- Born: 1972 (age 53–54) Italian
- Occupation: biostatistician
- Notable work: a professor of the National University of Singapore.

= Maria De Iorio =

Italian biostatistician

Maria De Iorio (born 1972) is an Italian biostatistician whose research applies Bayesian statistics and nonparametric statistics in genomics and bioinformatics. She is a professor at the National University of Singapore.

==Education and career==
De Iorio has a laurea in economics from Bocconi University in Italy. She completed a PhD in 2001 at Duke University in the US. Her dissertation, Markov Random Fields at Multiple Resolutions and an ANOVA Model for Dependent Random Measures, was supervised by Michael L. Lavine.

After postdoctoral research at the University of Oxford in England, she became a lecturer and later senior lecturer at Imperial College London beginning in 2003, in the Department of Epidemiology and Public Health. She moved to University College London in 2011, as reader in statistics, and became professor of biostatistics there in 2015.

(Work instructions)
**1.** According to the Maria De Iorio biography, where and in what year did she complete her PhD?
**2.** Using the Maria De Iorio biography, explain what work of hers it gives as the basis for calling her a biostatistician.
**3.** Write the next part of the Maria De Iorio biography, picking up after its last sentence.
The entries after this come from a separate source.

(Provided records)
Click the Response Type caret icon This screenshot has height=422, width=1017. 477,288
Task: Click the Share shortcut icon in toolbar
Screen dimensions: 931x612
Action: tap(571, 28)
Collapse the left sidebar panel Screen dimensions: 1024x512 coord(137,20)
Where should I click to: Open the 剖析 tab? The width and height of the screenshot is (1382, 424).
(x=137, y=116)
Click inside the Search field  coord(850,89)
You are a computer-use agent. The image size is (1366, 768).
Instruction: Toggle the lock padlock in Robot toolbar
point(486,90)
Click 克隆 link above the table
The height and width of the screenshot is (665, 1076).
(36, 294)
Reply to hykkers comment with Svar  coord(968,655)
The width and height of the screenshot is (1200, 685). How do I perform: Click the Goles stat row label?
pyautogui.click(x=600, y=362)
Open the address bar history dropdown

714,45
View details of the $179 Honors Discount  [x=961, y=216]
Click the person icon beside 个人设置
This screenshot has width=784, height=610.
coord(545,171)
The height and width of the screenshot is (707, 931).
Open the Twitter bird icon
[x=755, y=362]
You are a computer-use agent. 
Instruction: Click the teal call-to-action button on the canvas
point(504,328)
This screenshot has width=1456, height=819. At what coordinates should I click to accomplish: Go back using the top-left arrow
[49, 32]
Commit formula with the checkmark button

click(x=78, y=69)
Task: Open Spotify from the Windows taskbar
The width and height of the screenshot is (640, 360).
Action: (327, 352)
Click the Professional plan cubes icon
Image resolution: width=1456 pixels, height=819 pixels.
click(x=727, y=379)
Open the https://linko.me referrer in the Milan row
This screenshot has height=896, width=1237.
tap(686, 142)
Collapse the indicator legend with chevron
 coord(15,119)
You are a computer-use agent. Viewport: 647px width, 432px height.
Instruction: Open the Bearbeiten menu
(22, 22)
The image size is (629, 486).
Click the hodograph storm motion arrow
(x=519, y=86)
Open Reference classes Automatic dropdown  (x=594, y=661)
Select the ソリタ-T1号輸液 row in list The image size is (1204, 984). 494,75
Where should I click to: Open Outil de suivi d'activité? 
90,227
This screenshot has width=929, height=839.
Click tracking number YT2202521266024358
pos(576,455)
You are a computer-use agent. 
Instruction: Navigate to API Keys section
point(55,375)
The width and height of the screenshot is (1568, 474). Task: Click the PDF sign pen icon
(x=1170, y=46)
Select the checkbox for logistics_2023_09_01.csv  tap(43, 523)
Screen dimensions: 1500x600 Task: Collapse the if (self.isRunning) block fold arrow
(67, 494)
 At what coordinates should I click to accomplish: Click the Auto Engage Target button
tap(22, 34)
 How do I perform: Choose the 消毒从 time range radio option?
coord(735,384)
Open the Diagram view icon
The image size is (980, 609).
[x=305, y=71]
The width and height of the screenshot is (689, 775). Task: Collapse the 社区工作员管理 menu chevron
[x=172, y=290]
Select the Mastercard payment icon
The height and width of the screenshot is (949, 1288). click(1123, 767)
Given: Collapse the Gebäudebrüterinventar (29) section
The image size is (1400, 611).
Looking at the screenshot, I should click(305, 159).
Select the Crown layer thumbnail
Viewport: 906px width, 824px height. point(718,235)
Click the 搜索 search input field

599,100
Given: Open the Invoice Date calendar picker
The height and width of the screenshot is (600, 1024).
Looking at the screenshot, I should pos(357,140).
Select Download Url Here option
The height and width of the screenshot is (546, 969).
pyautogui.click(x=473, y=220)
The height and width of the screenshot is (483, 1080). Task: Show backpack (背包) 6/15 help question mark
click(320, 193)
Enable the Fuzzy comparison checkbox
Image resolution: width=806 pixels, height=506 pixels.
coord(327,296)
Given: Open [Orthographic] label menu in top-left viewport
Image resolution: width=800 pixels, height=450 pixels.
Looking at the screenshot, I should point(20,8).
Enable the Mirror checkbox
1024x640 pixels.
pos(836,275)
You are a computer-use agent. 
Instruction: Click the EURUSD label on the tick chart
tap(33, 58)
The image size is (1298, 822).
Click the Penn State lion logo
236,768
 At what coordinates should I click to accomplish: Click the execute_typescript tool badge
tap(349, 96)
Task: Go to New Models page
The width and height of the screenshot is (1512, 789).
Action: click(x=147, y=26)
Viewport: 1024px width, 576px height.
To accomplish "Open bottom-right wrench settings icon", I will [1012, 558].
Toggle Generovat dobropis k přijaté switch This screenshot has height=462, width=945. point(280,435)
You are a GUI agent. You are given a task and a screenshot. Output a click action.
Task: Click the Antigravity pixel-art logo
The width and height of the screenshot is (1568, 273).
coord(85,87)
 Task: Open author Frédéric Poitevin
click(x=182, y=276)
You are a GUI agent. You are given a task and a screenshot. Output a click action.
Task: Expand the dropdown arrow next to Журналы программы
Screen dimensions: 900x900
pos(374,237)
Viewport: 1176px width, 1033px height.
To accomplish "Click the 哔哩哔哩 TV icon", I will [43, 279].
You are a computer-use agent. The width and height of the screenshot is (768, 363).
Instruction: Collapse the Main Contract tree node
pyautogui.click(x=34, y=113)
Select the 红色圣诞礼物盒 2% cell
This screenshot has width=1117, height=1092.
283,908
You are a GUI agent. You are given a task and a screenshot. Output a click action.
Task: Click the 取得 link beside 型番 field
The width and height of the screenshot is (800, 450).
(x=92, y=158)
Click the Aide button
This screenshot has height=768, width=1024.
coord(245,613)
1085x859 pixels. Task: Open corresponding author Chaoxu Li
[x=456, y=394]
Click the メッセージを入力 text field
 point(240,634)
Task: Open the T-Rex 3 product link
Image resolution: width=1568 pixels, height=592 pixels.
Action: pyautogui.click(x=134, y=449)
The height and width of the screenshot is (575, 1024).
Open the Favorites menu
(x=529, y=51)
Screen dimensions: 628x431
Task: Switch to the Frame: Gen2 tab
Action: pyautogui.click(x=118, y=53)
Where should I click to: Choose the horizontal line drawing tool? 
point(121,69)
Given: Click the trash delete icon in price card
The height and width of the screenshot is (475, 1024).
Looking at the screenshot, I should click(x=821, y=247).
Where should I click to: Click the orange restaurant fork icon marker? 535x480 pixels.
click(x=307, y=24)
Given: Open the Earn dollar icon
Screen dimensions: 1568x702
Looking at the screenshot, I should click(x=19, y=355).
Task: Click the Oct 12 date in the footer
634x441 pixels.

(Set of answers)
**1.** At Duke University in the US, in 2001.

**2.** It calls her an Italian biostatistician whose research applies Bayesian statistics and nonparametric statistics in genomics and bioinformatics.

**3.**
She moved to the National University of Singapore in 2018, as head of a statistics program at Yale-NUS College. She added an affiliation with the Yong Loo Lin School of Medicine of the National University of Singapore in 2020, and transferred to the School of Medicine as a full-time professor in 2021. She also has a joint appointment in the university's Department of Statistics & Data Science.

==Recognition==
De Iorio received the 2005 Research Prize of the Royal Statistical Society.

She was named as a Fellow of the International Society for Bayesian Analysis in 2020.